PASSAGE FOR REVIEW:
The Good, The Bad and The Baby

Well the good news is...we bought a house!!!  It's in a great location, has ample room and it's in move-in condition.  It was a little spendier than I wanted, but I think it's a really good long term choice for us and we're very excited.  We don't close until 6/22 so we'll be chillin' in the apt. until then, but then we can move in slowly and get the painting and stuff done before all our stuff is there.
 
So, the bad news is...I haven't lost any weight.  In fact I've gained a little but I'm holding steady at about 201.  Not even close to my goal, which is now so far off.
 
Which leads me to the Baby...I'm pregnant!  Pretty exciting news!  We're weren't really trying, but weren't NOT Trying, and so it happened.  I was thinking that maybe I was a while ago but then figured I mis-counted my cycle, but then TOM just never showed up and I figured I'd better take a test to see where I stand.  I'm about 6 1/2 weeks, so not very far, I think my due date is late December (thank you 2009 tax deduction!)   I haven't told any family or friends yet, just the girls that I was going to WW w/ at Work.  They're all excited except that I won't be able to continue with them for the next session. 
 
So obviously my weight loss plans are on hold for a while, but I do still need to pay a lot of attention to my weight.  I gained 60 lbs with DS, and was very, very unhappy.  I have like no pictures of me pregnant because I was so embarassed of how I looked.  I don't want it to be like that this time.  I really wished I would have focused more and lost the weight before this happened, but I'm excited to have another baby and I know I can deal with the weight at any time.  I'm doing a lot of research into prenatal nutrition and I'm still keeping up with my workouts.   I've actually been eating almost OP, very healthy stuff and feeling good about it.  I'm a little surprised that I haven't lost any weight given the changes I've made in the last couple weeks.  As long as it doesn't skyrocket, then that's fine with me.  So I probably won't be the most active blogger in the upcoming months.  Not sure if there's any EP etiquette on being on the site while pregnant.  Anyone???  If I'm not writing, I'll for sure be reading and will maybe even post a belly shot now and then. 
 
So here's to a healthy baby and pregnancy...more to come.

Making Better Choices

This weekend hasn't been perfect, but I'm starting to be more conscious of my eating and at least I don't feel out of control.  Last night I sat down and planned out my ENTIRE menu for the upcoming week, through Sunday.  And then I went and got groceries because I was worried would become too busy, and guess what, I was right!  So glad we have some good food in the house.  I didn't workout however, which I'm bummed about, but I think I'll be able to tomorrow after work.  So for tonight, I'm going to sign off now, put the little guy to bed and then prepare my food for tomorrow and pack my gym bag.  Wish me luck on my first day back OP!

THE DATA:
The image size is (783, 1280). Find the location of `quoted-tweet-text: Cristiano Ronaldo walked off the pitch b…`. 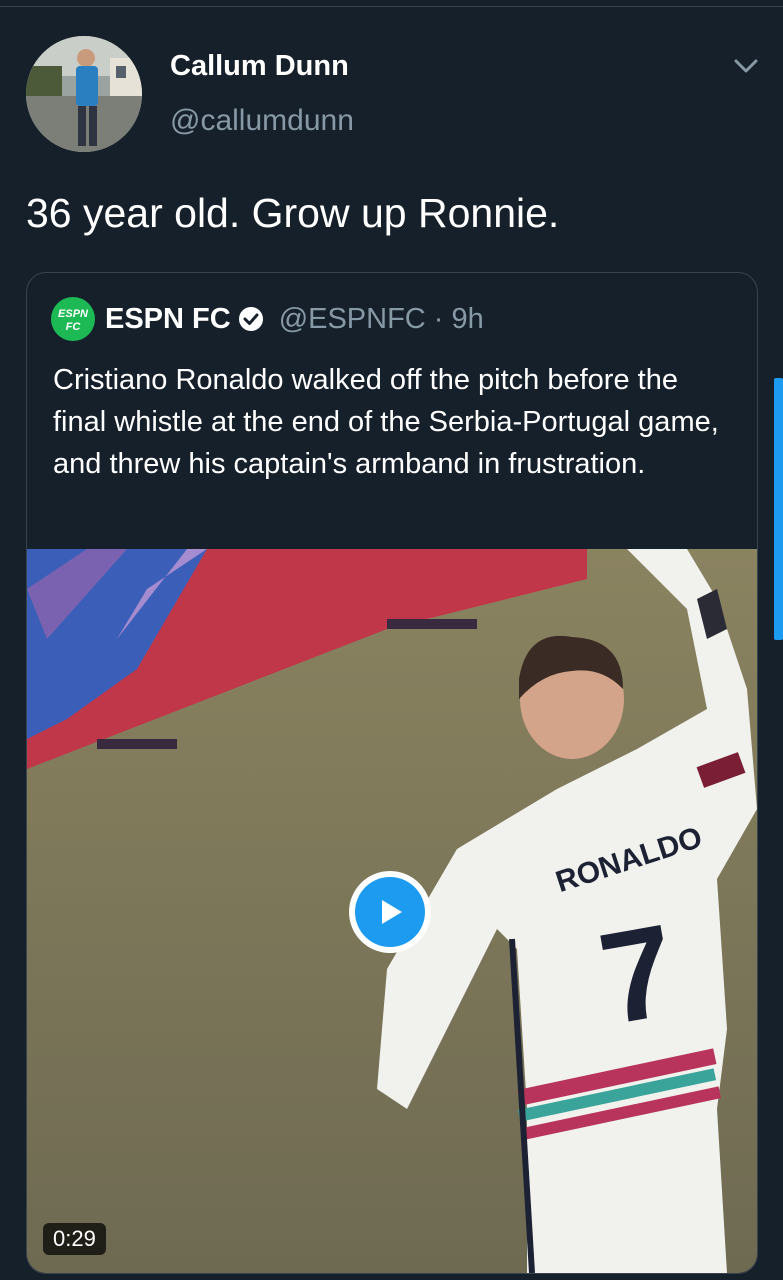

USING THE INFORMATION:
a) In the blog post, reproduce the passage between "Well the good" and "stuff is there.", inclusive, swapping "house" for "home".
b) According to the blog post, when does the closing on the new house take place?
c) Extend the blog post past its final sentence.

ANSWERS TO THE TASKS:
a)
Well the good news is...we bought a home!!!  It's in a great location, has ample room and it's in move-in condition.  It was a little spendier than I wanted, but I think it's a really good long term choice for us and we're very excited.  We don't close until 6/22 so we'll be chillin' in the apt. until then, but then we can move in slowly and get the painting and stuff done before all our stuff is there.

b) On 6/22.

c)
 
Night all!

I've Stopped Counting

Well I've been on EP for over a month and I'm down a net of .2 lbs.  I guess it's better than being up .2, but still.  I had some really good weeks OP, and then I've had some really rough weeks, unfortunately the rough ones have taken over.  We are finally all moved into our apt. and fairly settled, but I still haven't been able to get into a good routine of planning meals and finding time to exercise.  DH is definitely frustrated with me and it doesn't make things better. I know I want to lose weight, but I just can't seem to understand what's preventing me from doing it.  Sure I've been uber busy this past month, but so has everyone else.  Right?!  As much as I wish I could hit a Pause button until I reach my goal weight, life goes on and I need to figure out how to handle weight loss when the times get tough.
 
This weekend I'm hoping to spend some time relaxing and getting organized.  I need a plan, I always do better when I have a plan.  I told DH that I need him to plan out his and DS's meals and snacks for the next 2 weeks and make the grocery list.  I honestly can't handle making their food choices right now as well as my own.  Hopefully that will take some weight off my shoulders.  So at least now I just have to worry about myself.  I'm also going to walk today and tomorrow, and then I need to figure out how I want to fit exercise back in without geting overwhelmed.
 
If anyone has any food/menu ideas, I'd love to see what you've got!  So, here we go again, let's hope I can be more consistent this time!

Day 29 - Beware...The Author of this Blog May Self-Destruct

I wasn't just off program today or not journaling, I was actually self-destructive.  I was totally aware of what I was doing and I knew what the consequences would be, gain weight, get bloated and feel like crap, yet I CHOSE to eat until my stomach hurt, multiple times!  It was like I had to decide what options were the worse for me and that's what I ate.  I guess the good thing is that at least I'm aware that I'm doing this, the issue is WHY am I am I doing this???  And why do I continue?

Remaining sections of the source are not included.